• PROBLEM DETAILS:
In the rows from the line with "Given: Open 普通投注 in the top navigation" up to and including the line with "pos(21,177)", swap "telephone" for "phone" and give those lines again with nothing else changed. Leave the pictures out of your answer.

• SUPPLIED MATERIAL:
· · · · · · ·

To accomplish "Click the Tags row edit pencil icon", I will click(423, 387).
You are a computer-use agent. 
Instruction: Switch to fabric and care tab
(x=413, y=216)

· · · · · · ·

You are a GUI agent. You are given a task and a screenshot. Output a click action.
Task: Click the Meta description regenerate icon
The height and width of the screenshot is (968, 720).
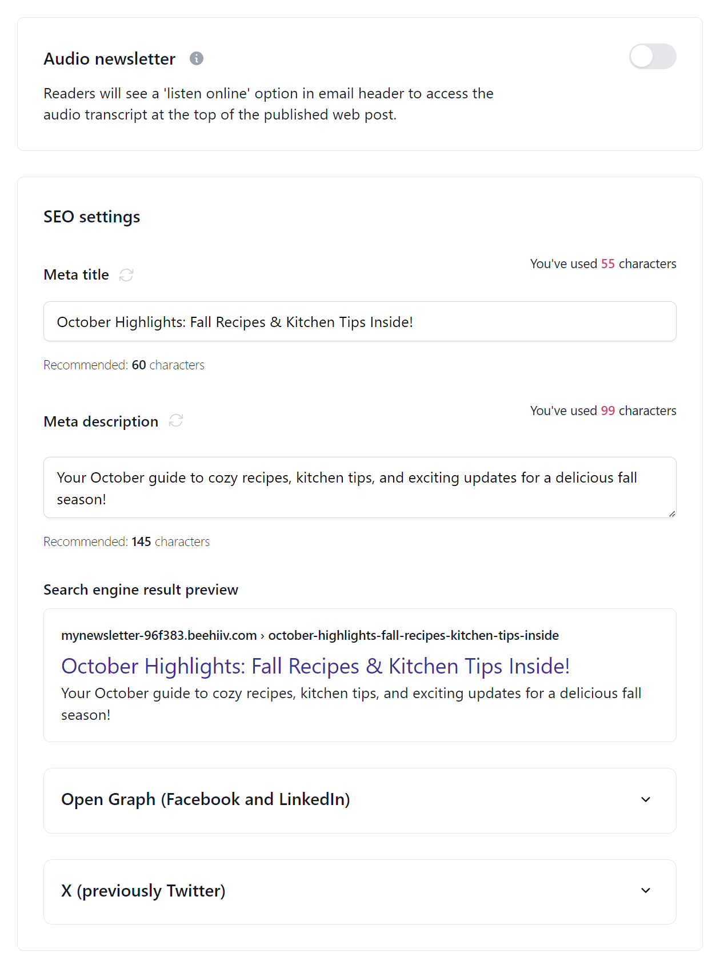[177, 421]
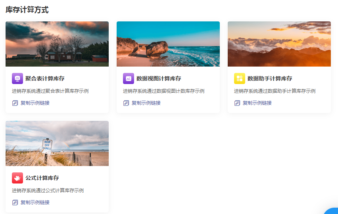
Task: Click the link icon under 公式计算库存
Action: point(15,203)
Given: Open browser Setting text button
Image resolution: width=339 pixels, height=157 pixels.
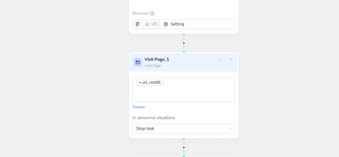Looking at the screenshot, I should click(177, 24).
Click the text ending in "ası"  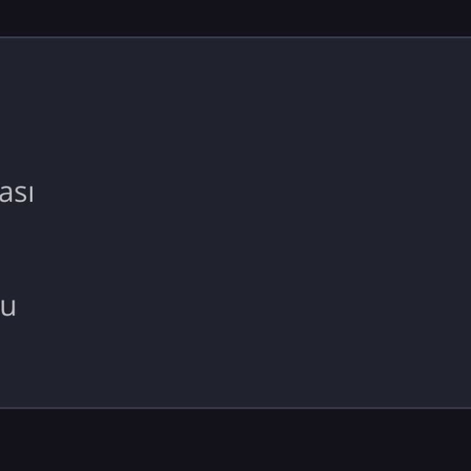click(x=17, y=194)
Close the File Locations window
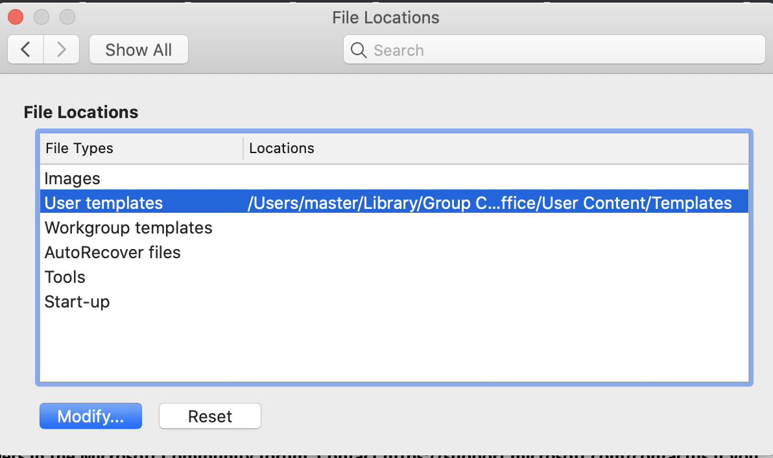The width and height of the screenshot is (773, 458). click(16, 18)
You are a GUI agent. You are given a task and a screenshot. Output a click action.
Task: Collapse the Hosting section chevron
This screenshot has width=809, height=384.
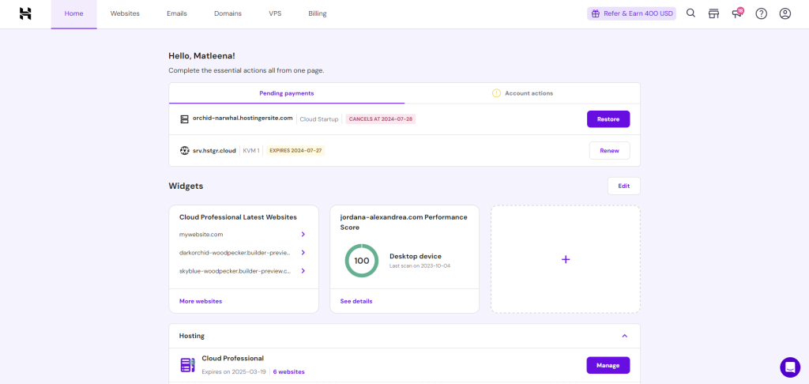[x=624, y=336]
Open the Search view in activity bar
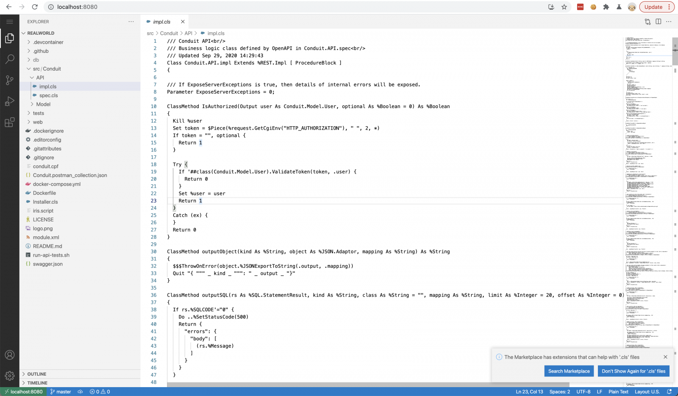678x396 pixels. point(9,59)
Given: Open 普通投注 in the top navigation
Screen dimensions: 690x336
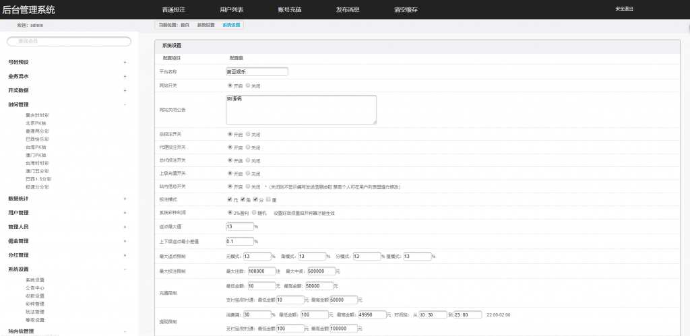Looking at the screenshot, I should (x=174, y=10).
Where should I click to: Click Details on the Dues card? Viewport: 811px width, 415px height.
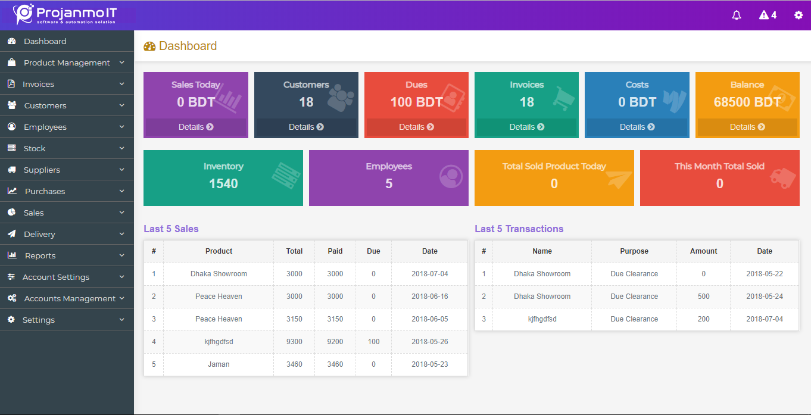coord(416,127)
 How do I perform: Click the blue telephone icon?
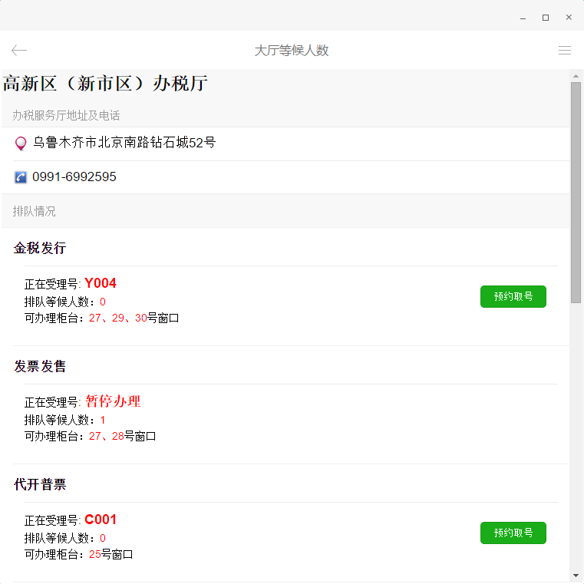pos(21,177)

· · · · · · ·

• TASK ANSWER:
Given: Open 普通投注 in the top navigation
Screen dimensions: 690x336
Looking at the screenshot, I should (x=174, y=10).
Where should I click to: Click Details on the Dues card? Viewport: 811px width, 415px height.
coord(416,127)
 How do I perform: Click the blue phone icon?
pos(21,177)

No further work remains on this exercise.